Cecil Boswell

Personal information
- Full name: Cecil Stanley Reginald Boswell
- Born: 19 January 1910 Edmonton, Middlesex, England
- Died: 15 August 1985 (aged 75) Brundall, Norfolk, England
- Batting: Right-handed
- Bowling: Right-arm leg break
- Role: Bowler

Domestic team information
- 1932–1936: Essex
- 1939–1955: Norfolk

Career statistics
| Competition | First-class |
| Matches | 30 |
| Runs scored | 406 |
| Batting average | 10.68 |
| 100s/50s | 0/1 |
| Top score | 69 |
| Balls bowled | 2,597 |
| Wickets | 36 |
| Bowling average | 37.36 |
| 5 wickets in innings | 0 |
| 10 wickets in match | 0 |
| Best bowling | 4/22 |
| Catches/stumpings | 12/– |
- Source: Cricinfo, 8 August 2020

= Cecil Boswell =

English cricketer

Cecil Stanley Reginald Boswell (19 January 1910 – 15 August 1985) was an English cricketer. He played for Essex County Cricket Club between 1932 and 1936 before going on to play as a professional for Norfolk County Cricket Club until 1955.

==Biography==
Boswell was born at Edmonton in Middlesex in 1910. He played as a leg spin and googly bowler for Essex, making 30 first-class appearances between 1932 and 1936. He "showed some promise" but ultimately "failed to fulfil expectations" and took only 36 wickets for the county. He left Essex at the end of the 1937 season and by 1939 had qualified to play for Norfolk, making his Minor Counties Championship debut, taking 38 wickets and playing against the touring West Indians at Lakenham.

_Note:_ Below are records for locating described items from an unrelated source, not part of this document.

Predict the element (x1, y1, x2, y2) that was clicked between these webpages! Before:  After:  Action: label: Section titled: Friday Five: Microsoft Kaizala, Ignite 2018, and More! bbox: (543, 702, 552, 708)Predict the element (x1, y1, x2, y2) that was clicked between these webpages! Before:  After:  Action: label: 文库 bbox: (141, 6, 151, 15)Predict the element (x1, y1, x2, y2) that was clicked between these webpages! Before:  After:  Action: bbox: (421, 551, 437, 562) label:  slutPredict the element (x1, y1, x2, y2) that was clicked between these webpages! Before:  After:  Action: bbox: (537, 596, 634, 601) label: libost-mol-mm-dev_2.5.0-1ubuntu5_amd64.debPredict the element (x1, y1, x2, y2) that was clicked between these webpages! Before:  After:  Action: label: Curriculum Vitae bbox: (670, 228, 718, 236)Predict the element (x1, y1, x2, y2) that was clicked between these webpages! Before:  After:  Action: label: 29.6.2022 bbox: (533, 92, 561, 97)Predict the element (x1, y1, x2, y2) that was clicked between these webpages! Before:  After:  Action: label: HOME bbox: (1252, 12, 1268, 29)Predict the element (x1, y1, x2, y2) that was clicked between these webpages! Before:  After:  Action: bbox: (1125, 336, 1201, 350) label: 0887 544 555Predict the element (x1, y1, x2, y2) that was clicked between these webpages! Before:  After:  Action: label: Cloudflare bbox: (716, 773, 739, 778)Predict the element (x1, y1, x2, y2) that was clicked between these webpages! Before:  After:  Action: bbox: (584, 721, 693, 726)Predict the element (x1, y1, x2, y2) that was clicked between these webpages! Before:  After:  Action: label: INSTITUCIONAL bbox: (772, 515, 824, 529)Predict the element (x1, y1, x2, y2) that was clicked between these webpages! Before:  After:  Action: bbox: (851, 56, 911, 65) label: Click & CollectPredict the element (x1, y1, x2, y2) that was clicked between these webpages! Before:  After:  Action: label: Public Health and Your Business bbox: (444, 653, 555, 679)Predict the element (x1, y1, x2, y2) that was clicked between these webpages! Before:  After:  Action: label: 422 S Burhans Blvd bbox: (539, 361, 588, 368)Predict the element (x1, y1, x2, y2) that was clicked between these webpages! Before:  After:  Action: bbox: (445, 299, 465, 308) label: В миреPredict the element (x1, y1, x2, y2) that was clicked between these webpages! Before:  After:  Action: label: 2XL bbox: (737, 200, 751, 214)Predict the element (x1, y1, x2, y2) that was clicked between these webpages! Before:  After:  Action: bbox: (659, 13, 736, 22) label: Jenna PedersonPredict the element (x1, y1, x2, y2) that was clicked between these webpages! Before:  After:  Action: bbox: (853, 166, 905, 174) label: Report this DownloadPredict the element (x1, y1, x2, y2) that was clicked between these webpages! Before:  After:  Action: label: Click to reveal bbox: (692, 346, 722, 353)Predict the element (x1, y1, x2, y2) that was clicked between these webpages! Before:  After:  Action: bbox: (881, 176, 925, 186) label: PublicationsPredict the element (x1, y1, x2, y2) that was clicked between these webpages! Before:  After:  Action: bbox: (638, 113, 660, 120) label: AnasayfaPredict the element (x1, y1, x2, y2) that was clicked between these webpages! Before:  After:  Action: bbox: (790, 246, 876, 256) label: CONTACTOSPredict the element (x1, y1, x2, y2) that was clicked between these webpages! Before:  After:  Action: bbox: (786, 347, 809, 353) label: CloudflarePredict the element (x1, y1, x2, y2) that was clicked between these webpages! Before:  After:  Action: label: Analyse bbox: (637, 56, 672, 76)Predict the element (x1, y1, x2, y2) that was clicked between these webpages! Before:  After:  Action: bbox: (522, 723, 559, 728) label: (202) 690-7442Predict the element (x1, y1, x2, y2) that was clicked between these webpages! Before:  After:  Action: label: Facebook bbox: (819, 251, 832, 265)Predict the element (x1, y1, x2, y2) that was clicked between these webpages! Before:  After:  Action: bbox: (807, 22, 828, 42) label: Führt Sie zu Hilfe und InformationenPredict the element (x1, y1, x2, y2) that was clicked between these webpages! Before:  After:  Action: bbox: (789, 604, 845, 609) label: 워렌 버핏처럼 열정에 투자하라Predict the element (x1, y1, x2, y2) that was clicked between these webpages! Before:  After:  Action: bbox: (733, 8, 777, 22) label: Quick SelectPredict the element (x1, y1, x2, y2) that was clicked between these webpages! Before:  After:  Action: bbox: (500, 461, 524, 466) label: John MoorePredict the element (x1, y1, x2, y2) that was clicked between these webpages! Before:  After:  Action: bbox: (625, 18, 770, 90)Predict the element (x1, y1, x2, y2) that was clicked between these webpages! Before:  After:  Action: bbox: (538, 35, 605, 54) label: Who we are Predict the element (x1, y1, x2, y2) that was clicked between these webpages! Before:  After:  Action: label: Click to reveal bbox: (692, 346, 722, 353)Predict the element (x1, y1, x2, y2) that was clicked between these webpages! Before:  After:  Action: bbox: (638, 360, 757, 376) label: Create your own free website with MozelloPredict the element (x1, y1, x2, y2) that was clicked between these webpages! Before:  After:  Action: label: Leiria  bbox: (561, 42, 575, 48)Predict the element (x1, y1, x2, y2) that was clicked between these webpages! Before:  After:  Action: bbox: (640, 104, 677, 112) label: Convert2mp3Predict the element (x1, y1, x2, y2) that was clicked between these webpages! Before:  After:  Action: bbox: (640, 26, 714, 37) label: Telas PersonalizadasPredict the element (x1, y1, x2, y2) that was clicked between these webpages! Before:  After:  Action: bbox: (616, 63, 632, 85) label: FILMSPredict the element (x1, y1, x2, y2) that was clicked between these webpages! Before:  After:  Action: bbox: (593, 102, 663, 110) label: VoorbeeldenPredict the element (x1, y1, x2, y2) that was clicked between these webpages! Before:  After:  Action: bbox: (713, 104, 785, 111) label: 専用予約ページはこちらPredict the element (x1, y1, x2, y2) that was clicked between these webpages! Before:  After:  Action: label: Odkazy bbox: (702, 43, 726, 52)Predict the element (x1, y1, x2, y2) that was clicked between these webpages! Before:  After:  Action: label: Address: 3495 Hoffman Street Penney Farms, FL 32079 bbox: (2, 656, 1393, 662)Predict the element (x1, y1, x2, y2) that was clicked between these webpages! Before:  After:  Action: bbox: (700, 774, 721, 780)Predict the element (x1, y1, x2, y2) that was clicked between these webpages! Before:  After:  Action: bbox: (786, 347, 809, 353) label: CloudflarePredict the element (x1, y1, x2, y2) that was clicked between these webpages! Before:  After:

Boswell served during World War II in the British Army, playing some cricket during the war for Army teams, and returned to Norfolk to play in the 1946 Minor Counties Championship, taking five wickets in the first match of the season against Hertfordshire. The following season he took nine wickets against the same team and finished the season with 52 wickets in Norfolk's ten matches. He quickly established himself as Norfolk's key bowler in an otherwise weak bowling attack as Norfolk were constantly towards the bottom of the Championship table during the following five seasons. He took 15 wickets in a match again Buckinghamshire in 1949 and returned figures of five wickets for eight runs (5/8) against Suffolk in 1952.

As Norfolk's professional, Boswell took responsibility for coaching young players, including John Edrich, who made his Norfolk debut in 1954 as a 17-year old and went on to be named one of the Wisden Cricketers of the Year in 1966. Boswell played until the end of the 1955 season, making a total of 103 Minor Counties Championship matches for Norfolk. He took 329 wickets at a bowling average of 22.02 runs per wicket and scored 1,921 runs. He was replaced as professional by Ted Witherden, although he continued to act as a coach and administrator and worked from 1954 to 1975 at Norwich School as cricket coach and groundsman.

Boswell died in a nursing home at Brundall near Norwich in 1985. He was aged 75. His son, Barry, played 12 matches for Norfolk in the Minor Counties Championship between 1967 and 1974.